Records from a pointing dataset:
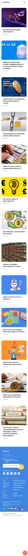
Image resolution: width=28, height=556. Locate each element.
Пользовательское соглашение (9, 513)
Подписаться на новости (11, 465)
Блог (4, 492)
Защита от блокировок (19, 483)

» **Objective**: Please pull every line of text from the material above, unchanged and in order, and leave out the pictures.

» **The answer**:
Image resolution: width=28, height=556. Locate each element.
Пользовательское соглашение (9, 513)
Подписаться на новости (11, 465)
Блог (4, 492)
Защита от блокировок (19, 483)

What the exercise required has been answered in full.